The talk went on, and in groups of four, the women were called into the clinic. Within an hour Mary’s turn had come.

The doctors did a lot of laughing and talking as they worked about. Nurses went in and out among the screened cubicles.

Mary was given a sheet and told to undress.

She was proceeding briskly, glad that her turn had come, when she discovered that the sheet which had been given her was far too small for her large body. She was a modest soul, and very shy, so it was with difficulty that she could bring herself to put her head out between the curtains and ask one of the nurses passing by for another sheet.

The nurse was busy and tossed her head as she passed.

Mary hated to stand there with her head poking out between the screens. She felt grotesque, laughable, and since she was a dignified woman the situation was humiliating.

She put her head out again, and catching at another nurse as she passed, she asked again for a larger sheet.

“Do with what you’ve got,” the nurse said testily.

“But it doesn’t cover me,” Mary said miserably.

The nurse paid no further attention and Mary sat down on the little stool inside the cubicle and tried to control her trembling. She was not angry. She scarcely knew what it was to be angry, but she was shaking with shame and humiliation.

She suddenly thought of the black-faced men she had seen at an amusement park, sticking their heads out from holes in canvases for people to throw balls at. She felt similarly exposed to blows as she once more put her head out. She felt grotesque not only in the scant child’s sheet which she clutched about her breast, but in having to put her head out and try to get attention.

“Please,” she kept saying, her face red and contorted with shame. “Please, miss—please, nurse!”

The spirit of perversity among the nurses was contagious.

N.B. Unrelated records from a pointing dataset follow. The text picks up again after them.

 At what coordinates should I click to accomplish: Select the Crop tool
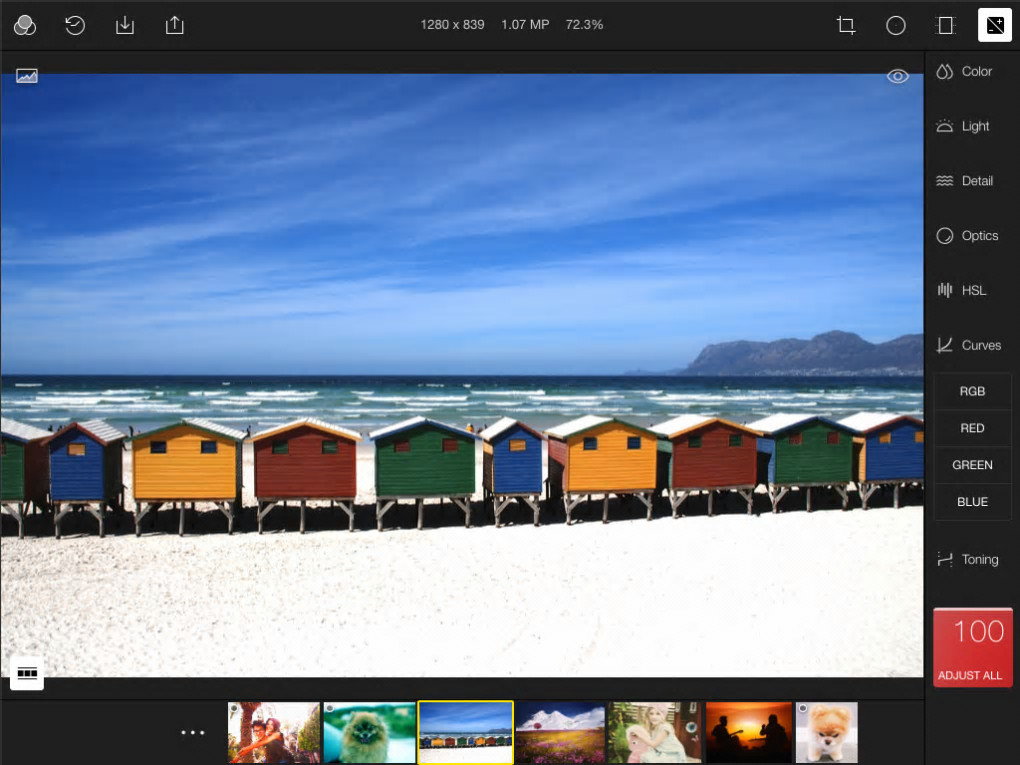click(846, 25)
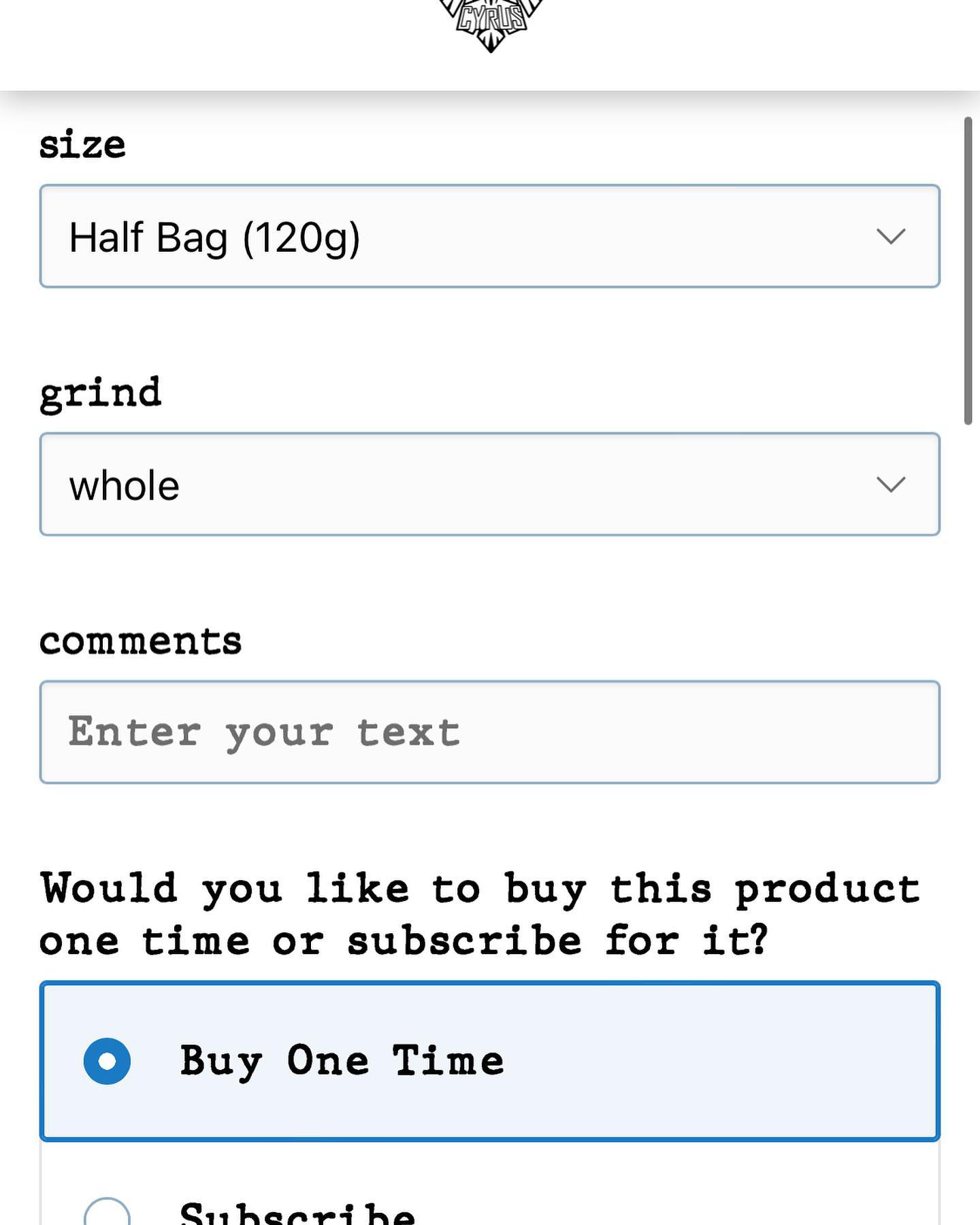This screenshot has height=1225, width=980.
Task: Click the 'comments' field label
Action: pyautogui.click(x=140, y=641)
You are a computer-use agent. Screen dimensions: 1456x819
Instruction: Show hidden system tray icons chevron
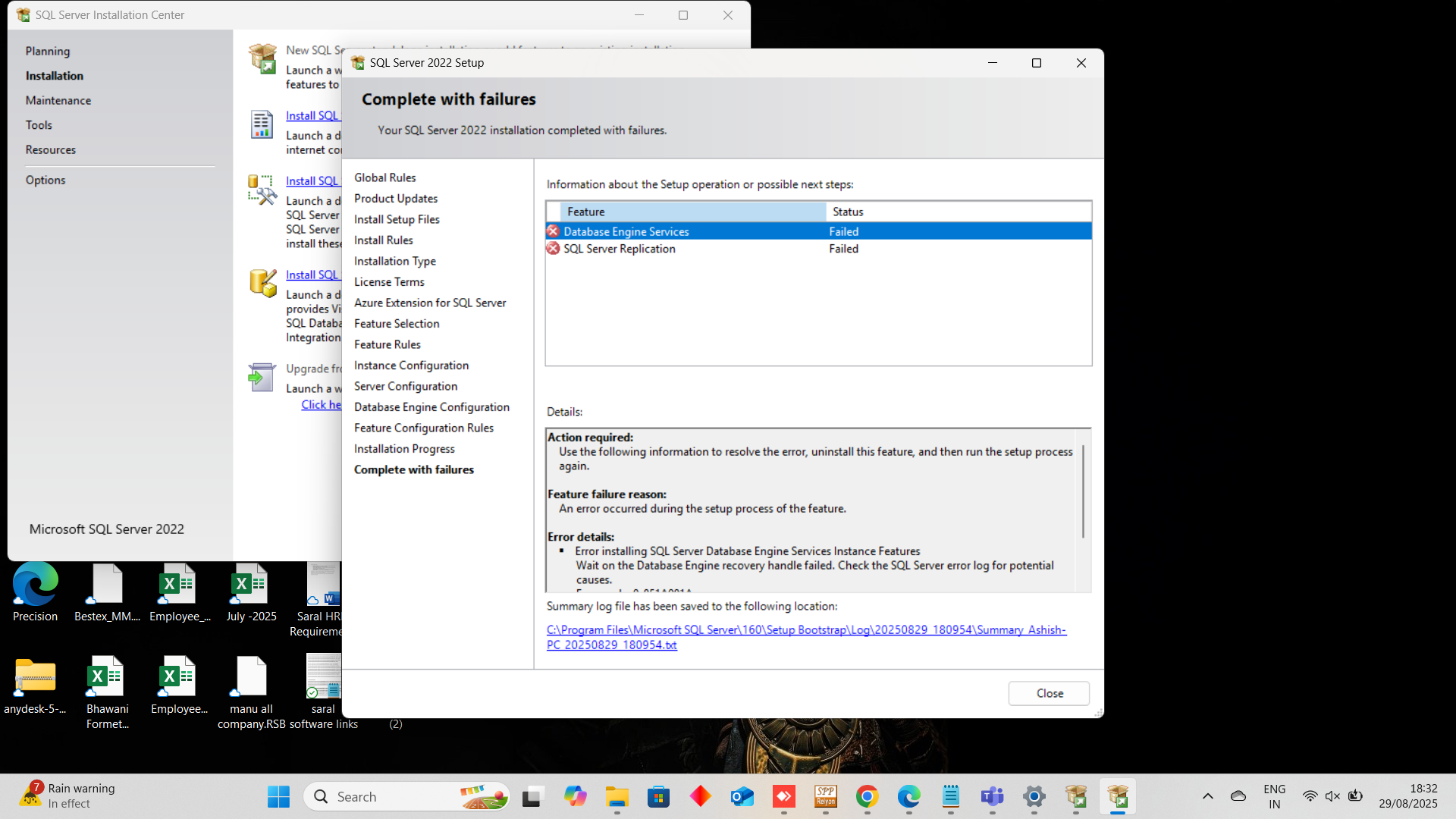1207,796
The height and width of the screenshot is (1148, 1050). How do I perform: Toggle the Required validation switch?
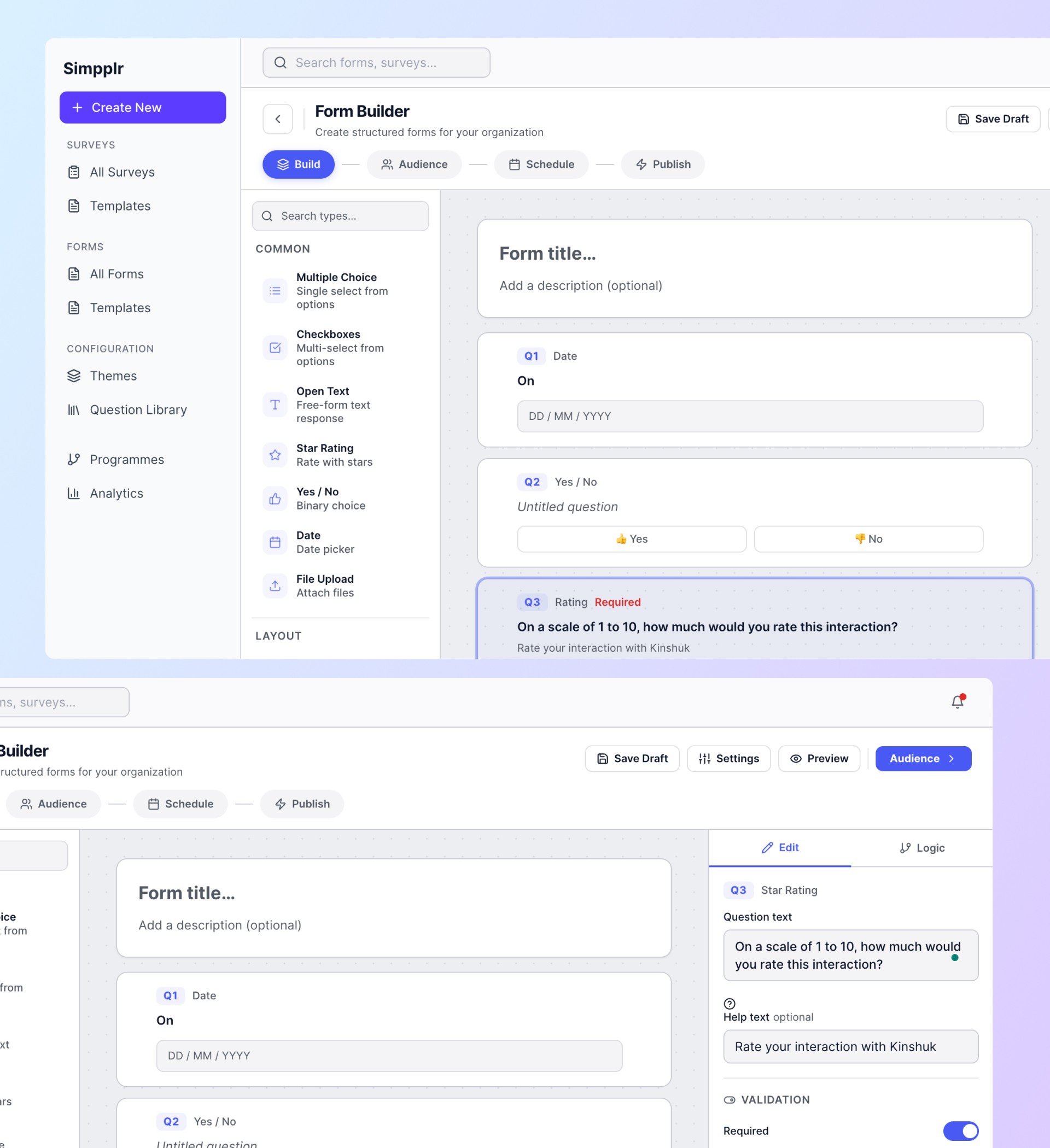[x=960, y=1131]
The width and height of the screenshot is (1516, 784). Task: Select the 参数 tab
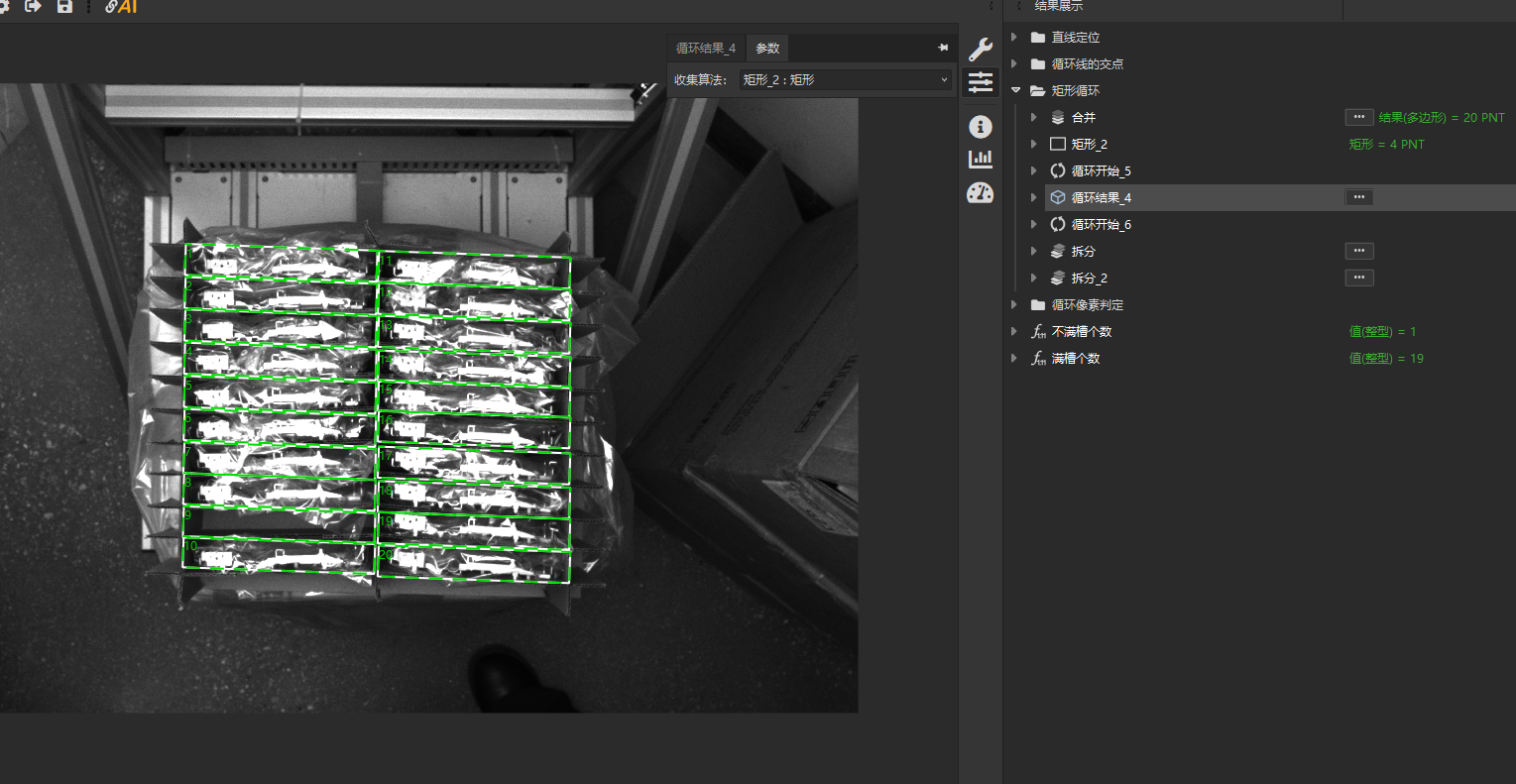coord(767,48)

The first two had refused to heed her and the other three did likewise. It seemed as though Mary would have to go out into the examination room with two other women with no other covering but the tiny child’s sheet which by some miserable chance had been given her.

“Please, nurse. Please, doctor. I can’t come out like this,” she begged, her eyes full of tears. She was in an agony of nervousness. Her hands were cold and clammy. She could feel perspiration running between her shoulder blades.

“What’s wrong with her, anyway?” one nurse complained.

“What’s that woman in there beefing about?”

“It’s another sheet she must have. She doesn’t like the fit of that one.”

“Tell her to shop over on Fifth Avenue. Probably she’ll get a better fit over there.”

“But it won’t cover me,” Mary sobbed.

The nurses only laughed.

Mary sat on the little stool in the cubicle while the long minutes passed. She was forced to submit to their cruelty. But she felt that happiness had gone out of life. All the pleasure she had felt in the new life that was in her had fled. The pride in her increasing girth seemed ridiculous now. She thought of her calm happiness of an hour ago, her pathetic pleasure in the holiday, her greedy delight in the bowl of soup, in the conversation of the women outside, and she thought what a blind fool she had been to find the world such a good place.

She felt tiny and debased, and from her small suffering she realized the magnitude of the world’s sorrow. It was not a good place, this world; it was full of jeering laughter. She sat on the stool and wept.